Extracto de página:
================
La misma distancia moral con la que algunos responsables gubernamentales han abandonado las políticas públicas durante décadas de recortes y privatizaciones. Ahora se dedicarán a inaugurar monumentos en honor de las víctimas, en honor de los sanitarios, de los servicios esenciales, las trabajadoras y trabajadores todos, la ciudadanía en general, pero sobre todo los potentados que hicieron donaciones para paliar el desastre, a cuenta de las exenciones y rebajas fiscales, a costa del ridículo dinero que pagan en paraísos fiscales por guardarles sus fortunas.
Monumentos, bandas de música, enormes banderas a media asta, estilo IFEMA pero mejor organizado, en cuadrículas rigurosas (distancia social, lo llaman ahora) de cohortes uniformadas de personal médico, enfermería, urgencias y emergencias, voluntarios, ONGs, cajeras, policías, ejército, riders con sus bicicletas y repartidores de telepizza con sus flotillas de motos. Interminables cuadrículas en la inmensa plaza de las nuevas urbanizaciones de lujo de la recientemente aprobada Operación Chamartín, disfrazada de Castellana Norte. Primero la plaza y su monumento, luego los pisos de lujo, luego ya veremos.
Ya sé que es muy leninista el ejemplo y que a nuestro gobierno de sapos, ranas y princesas, no le animará mucho a la lectura, el poema de Bertolt Brecht, Los tejedores de Alfombras de Kujan-Bulak honran a Lenin. Ese poema en el que los tejedores (consumidos por las inmemoriales fiebres pandémicas del pantano, plagado de mosquitos y por sus largas, tediosas y extenuantes jornadas de trabajo), deciden ahorrar dinero para construir un hermoso busto a Lenin.
================
Datos proporcionados:
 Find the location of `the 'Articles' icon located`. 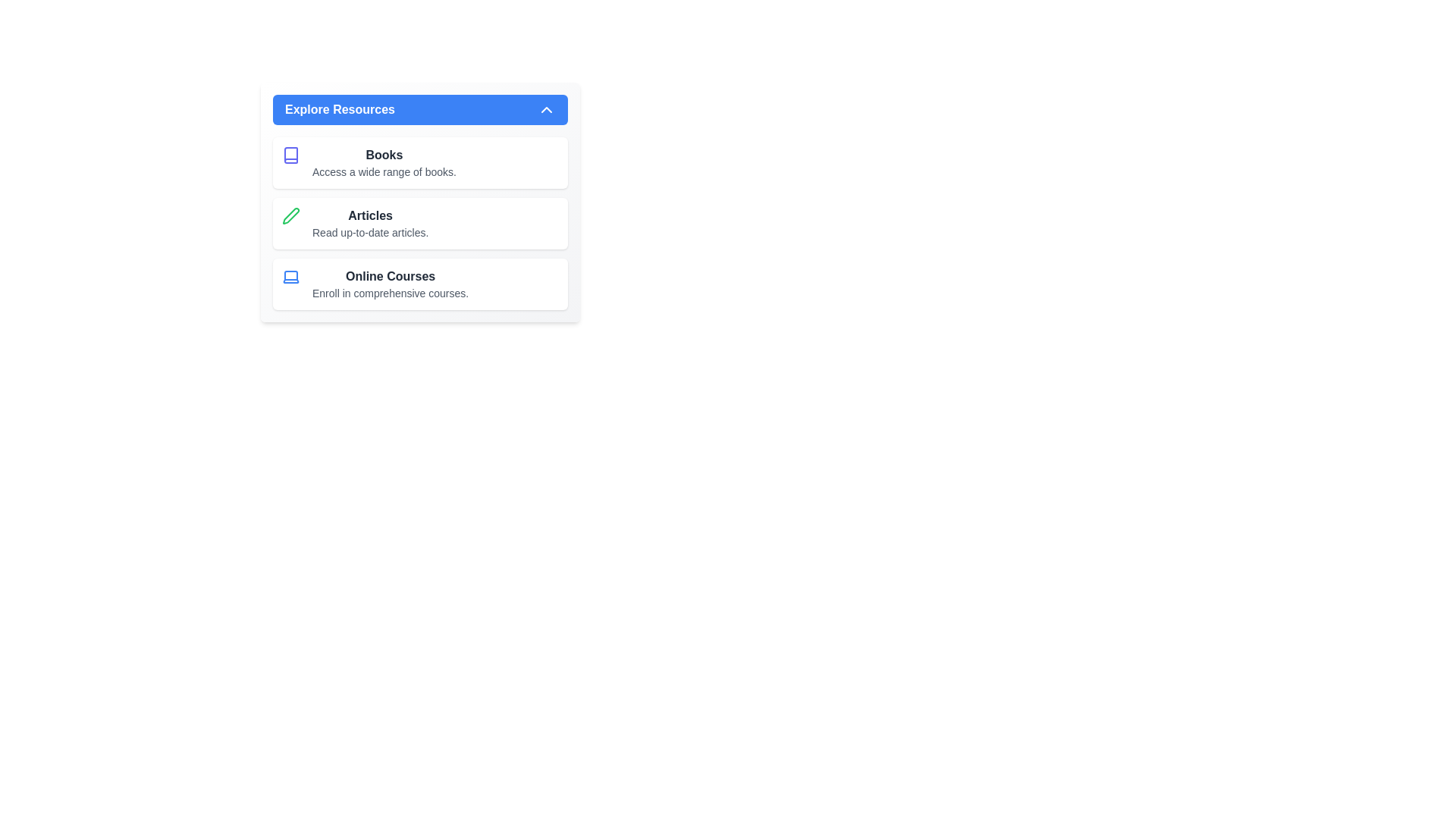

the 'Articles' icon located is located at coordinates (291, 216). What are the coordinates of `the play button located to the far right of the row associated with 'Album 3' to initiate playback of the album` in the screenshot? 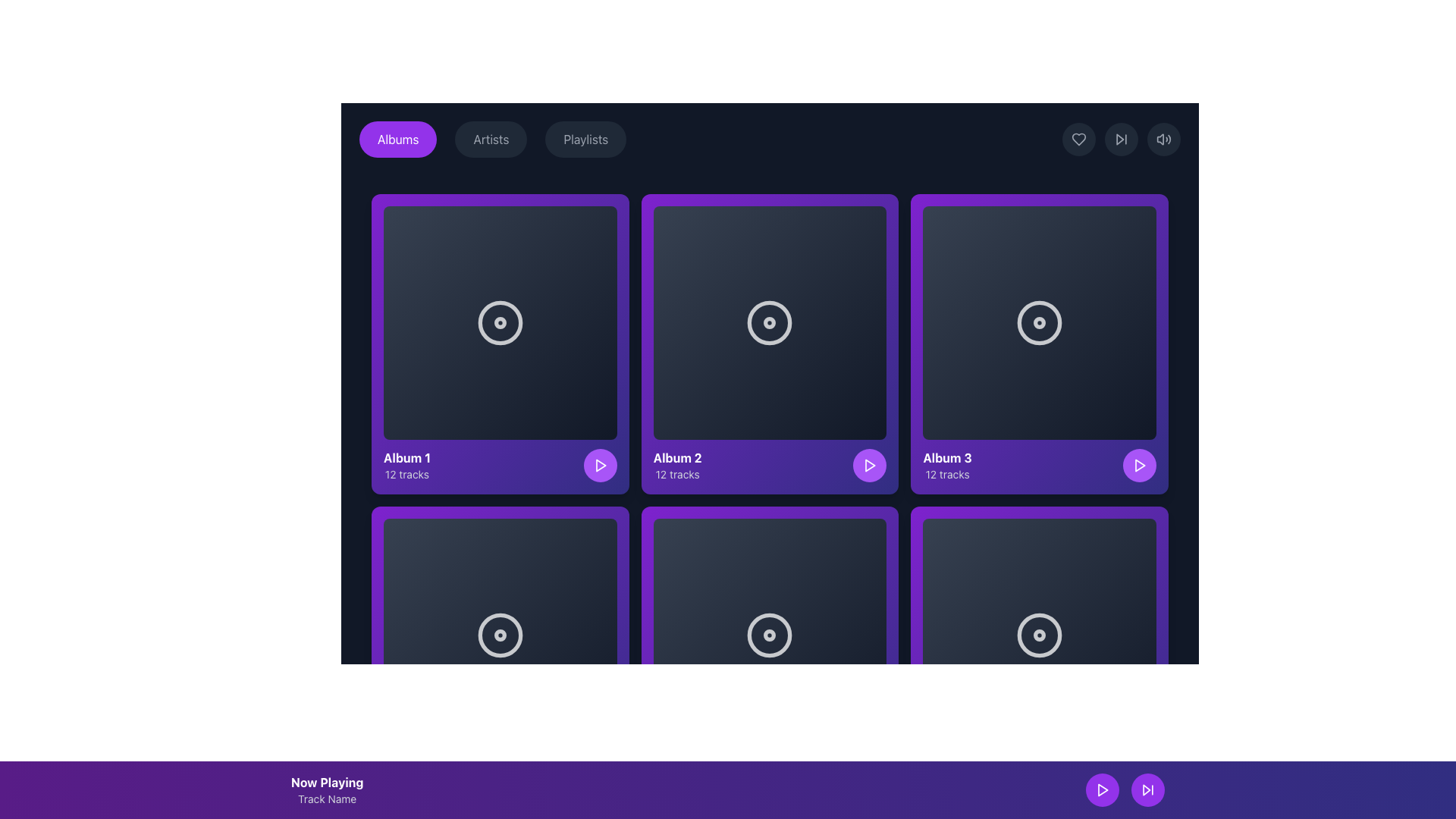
================
Consignas de trabajo:
- A) ¿Qué operación urbanística recientemente aprobada menciona el extracto de página?
- B) Resume el extracto de página en tres oraciones.
- C) Reescribe la parte del extracto de página que abre con las palabras "Ya sé que es" y cierra con "busto a Lenin.", cambiando "busto" por "monumento".

Respuestas:
- A) La Operación Chamartín, disfrazada de Castellana Norte.

- B) Algunos responsables gubernamentales han abandonado las políticas públicas durante décadas de recortes y privatizaciones y ahora se dedicarán a inaugurar monumentos en honor de las víctimas, los sanitarios y la ciudadanía, pero sobre todo de los potentados que hicieron donaciones a cuenta de exenciones y rebajas fiscales. Se imaginan actos con bandas de música y banderas a media asta, con cohortes uniformadas en cuadrículas en la plaza de las nuevas urbanizaciones de lujo de la Operación Chamartín. Se menciona además el poema de Bertolt Brecht en el que los tejedores de Kujan-Bulak deciden ahorrar dinero para construir un busto a Lenin.

- C)
Ya sé que es muy leninista el ejemplo y que a nuestro gobierno de sapos, ranas y princesas, no le animará mucho a la lectura, el poema de Bertolt Brecht, Los tejedores de Alfombras de Kujan-Bulak honran a Lenin. Ese poema en el que los tejedores (consumidos por las inmemoriales fiebres pandémicas del pantano, plagado de mosquitos y por sus largas, tediosas y extenuantes jornadas de trabajo), deciden ahorrar dinero para construir un hermoso monumento a Lenin.